One problem with water based color coats is that they open pores and raise grain to the point that sanding through it is almost necessary to achieve instrument/furniture grade smoothness. The other problem is that they don't sand nearly as well as the hotter solvent products. So even though they require an extra coat and more sanding, they don't sand as well or as fast. That isn't to say that you can't get an acceptable finish from waterborne products, but it's more work and, if there are flaws, you may question if you could have done better. You probably could have.?. There are two component (catalyzed) waterborne finishes that are being used by bigger manufacturers and the automotive industry, but the typically require special equipment, care and expertise to get the most out of them.
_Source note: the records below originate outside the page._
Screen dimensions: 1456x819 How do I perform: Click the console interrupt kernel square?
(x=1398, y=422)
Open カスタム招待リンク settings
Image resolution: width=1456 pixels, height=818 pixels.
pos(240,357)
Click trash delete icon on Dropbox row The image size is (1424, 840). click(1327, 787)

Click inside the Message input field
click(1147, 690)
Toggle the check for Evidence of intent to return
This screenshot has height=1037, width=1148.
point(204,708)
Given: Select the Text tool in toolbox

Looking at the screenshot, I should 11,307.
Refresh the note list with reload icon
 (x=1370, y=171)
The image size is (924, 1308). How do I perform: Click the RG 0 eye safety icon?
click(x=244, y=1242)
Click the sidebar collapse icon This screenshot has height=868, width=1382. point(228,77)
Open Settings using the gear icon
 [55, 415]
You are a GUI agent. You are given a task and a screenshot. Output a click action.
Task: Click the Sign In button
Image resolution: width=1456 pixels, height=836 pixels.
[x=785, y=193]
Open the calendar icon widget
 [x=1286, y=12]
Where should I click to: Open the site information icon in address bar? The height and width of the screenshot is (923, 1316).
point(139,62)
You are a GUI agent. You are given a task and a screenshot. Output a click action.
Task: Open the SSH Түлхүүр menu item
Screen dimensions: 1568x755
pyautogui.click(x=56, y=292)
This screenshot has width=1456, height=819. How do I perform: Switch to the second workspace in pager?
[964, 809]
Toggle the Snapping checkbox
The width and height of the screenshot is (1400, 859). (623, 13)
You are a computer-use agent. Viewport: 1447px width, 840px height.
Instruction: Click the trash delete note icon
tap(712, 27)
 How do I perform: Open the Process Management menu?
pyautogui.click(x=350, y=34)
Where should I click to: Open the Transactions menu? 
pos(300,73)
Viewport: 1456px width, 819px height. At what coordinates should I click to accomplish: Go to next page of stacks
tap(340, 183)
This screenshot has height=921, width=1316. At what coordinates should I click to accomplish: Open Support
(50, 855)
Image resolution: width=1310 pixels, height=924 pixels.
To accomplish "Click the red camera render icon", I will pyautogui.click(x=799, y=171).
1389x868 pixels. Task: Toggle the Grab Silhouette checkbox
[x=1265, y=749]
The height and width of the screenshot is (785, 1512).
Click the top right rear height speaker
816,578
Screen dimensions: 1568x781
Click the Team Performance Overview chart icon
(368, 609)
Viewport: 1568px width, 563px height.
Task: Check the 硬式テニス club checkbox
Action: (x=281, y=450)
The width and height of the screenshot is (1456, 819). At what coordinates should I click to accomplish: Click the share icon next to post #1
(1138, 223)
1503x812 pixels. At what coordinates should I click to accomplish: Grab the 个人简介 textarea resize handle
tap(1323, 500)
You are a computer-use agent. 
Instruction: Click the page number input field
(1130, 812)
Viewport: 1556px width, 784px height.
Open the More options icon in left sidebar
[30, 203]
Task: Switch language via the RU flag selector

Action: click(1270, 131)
Maybe worth looking into depending on how far you are willing to go to avoid hotter solvents.
So, I would look into single component waterborne auto finishes. They are out there and they have a mixed rep for cars, but should prove plenty durable enough for a guitar (ie: not travelling down a hot, sunny highway at 60mph or sitting out in the rain for weeks ) You'll still need some good spray equipment and an empty space that you can turn into a clean room (filtered venting preferred).
Good luck. I too hate the hotter solvents. I deal with them on an as needed basis because I have fewer problems and less time getting to the desired result.
EDIT: This assumes your parts aren't already primed/filled. So I would assume the waterborne criteria applied to any primer/filler also.